Von nun an verlief die Fahrt ruhig und angenehm. Zu beiden Seiten des Flusses erhoben sich Gebirgszüge, und wie an der Mosel wurde auch hier Wein angebaut. Hin und wieder sahen sie kleinere Dörfer und einzelne Höfe, doch keine große Stadt.
    Der Rhein erwies sich als sicheres Fahrwasser. Es gab keine Strudel, keine Untiefen, und die großen Bögen, in denen sich das Boot flussabwärts bewegte, machten dem Steuermann kaum Schwierigkeiten. Seit sie Confluentes hinter sich gelassen hatten, sprachen die Männer wenig miteinander. Die beiden Bootsleute hatten zunächst noch damit zu tun, einige Fässer neu zu vertauen, aber dann legten auch sie sich auf das Deck und dösten vor sich hin.
    Johannes tat es ihnen gleich und blickte mal zu den Wolken, mal zu den Weinbergen, aber eigentlich blickte er gar nicht, sondern erinnerte sich an den Traum der letzten Nacht, erspürte noch einmal, wie es ihm ergangen war, dort, irgendwo auf einer Mauer, vielleicht in Laon, kurz bevor sich der Adler hinabstürzte, um ihn zu zerreißen. Und zugleich erinnerte er sich an das seidige schwarze Haar, und jetzt erst wurde ihm bewusst, dass er auch einen Duft wahrgenommen hatte. Plötzlich spürte er wieder den Schmerz, entstanden nicht durch die Krallen eines Adlers, die sich in sein Herz bohrten, sondern in diesem Herzen selbst. Er schloss die Augen, öffnete sie jedoch wieder, weil das Dunkel unerträglich wurde, blickte stattdessen in die Wolken und verlor sich darin.

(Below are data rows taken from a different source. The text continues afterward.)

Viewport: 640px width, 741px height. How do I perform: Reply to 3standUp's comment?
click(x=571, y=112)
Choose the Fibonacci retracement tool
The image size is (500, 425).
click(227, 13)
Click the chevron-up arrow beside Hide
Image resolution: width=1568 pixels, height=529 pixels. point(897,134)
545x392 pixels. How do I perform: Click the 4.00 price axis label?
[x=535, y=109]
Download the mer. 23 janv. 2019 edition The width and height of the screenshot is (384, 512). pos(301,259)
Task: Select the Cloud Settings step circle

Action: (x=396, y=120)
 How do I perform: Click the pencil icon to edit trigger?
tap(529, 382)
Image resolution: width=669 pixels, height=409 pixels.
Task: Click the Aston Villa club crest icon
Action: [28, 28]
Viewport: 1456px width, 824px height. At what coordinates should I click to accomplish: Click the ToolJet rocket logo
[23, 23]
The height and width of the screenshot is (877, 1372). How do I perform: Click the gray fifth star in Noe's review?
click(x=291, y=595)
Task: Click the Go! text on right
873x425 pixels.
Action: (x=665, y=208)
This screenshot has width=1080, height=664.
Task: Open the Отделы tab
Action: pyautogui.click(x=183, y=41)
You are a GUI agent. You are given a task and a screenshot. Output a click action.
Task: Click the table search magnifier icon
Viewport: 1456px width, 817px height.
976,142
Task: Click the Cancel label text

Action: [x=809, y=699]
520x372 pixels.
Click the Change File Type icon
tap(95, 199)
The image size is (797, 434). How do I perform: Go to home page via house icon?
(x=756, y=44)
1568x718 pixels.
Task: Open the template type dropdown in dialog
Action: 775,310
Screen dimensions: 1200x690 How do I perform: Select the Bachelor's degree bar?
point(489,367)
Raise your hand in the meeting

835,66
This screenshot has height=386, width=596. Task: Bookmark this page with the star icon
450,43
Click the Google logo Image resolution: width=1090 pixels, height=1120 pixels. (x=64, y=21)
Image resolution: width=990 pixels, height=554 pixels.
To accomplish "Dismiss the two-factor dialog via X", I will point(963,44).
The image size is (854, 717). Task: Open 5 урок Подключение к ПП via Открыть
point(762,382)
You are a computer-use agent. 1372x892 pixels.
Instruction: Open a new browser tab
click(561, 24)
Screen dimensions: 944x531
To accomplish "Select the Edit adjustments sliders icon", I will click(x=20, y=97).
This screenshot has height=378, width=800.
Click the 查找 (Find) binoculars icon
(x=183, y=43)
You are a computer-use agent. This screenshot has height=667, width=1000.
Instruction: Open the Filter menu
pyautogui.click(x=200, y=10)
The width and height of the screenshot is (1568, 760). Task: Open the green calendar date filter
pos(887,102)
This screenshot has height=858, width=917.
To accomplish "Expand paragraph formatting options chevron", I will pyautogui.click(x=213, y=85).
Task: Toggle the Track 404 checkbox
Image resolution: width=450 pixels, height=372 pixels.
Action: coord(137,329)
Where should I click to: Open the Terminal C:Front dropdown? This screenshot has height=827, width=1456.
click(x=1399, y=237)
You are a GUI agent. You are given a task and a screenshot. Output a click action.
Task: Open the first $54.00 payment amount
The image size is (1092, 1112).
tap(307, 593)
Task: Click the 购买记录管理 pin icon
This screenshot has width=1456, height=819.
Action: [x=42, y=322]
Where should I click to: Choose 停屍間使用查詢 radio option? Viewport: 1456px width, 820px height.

    Eine Stimme unterbrach ihn. Es war der Steuermann, der ihn auf eine Burg hinwies, hoch oben auf dem Berg, den sie den Drachenfelsen nannten. Die Bootsleute waren ebenfalls aufmerksam geworden und hatten die Taue ergriffen. Nicht weit entfernt am Fuße des Berges erblickte Johannes eine kleine Ansammlung von Häusern und einen Steg. Wieder brachte der Steuermann das Schiff quer zum Fluss, und so gelang es den Männern am Steg, ihnen ein Tau zuzuwerfen und das Boot seitwärts zu holen.
    Sie verbrachten die Nacht an Bord. Diesmal fiel Johannes in einen traumlosen Schlaf. Als sie am nächsten Morgen die Fahrt fortsetzten, fühlte er nur eine große Leere, und es schien ihm, als wäre es ohne jeglichen Sinn, mit dem Boot flussabwärts zu treiben. Auch Anno und Enrico hatten sich einst auf eine lange Reise begeben. Diese Reise aber hatte ein Ziel gehabt, und sie hatten dieses Ziel erreicht. Ihre Rückkehr war ein Segen, denn ihr Schicksal hatte sich erfüllt. Doch der Weg, den Johannes begonnen hatte, schien keinen Segen zu finden. Er war nicht angekommen und kannte auch jetzt, mitten auf dem Rhein, nur die Notwendigkeit der Flucht.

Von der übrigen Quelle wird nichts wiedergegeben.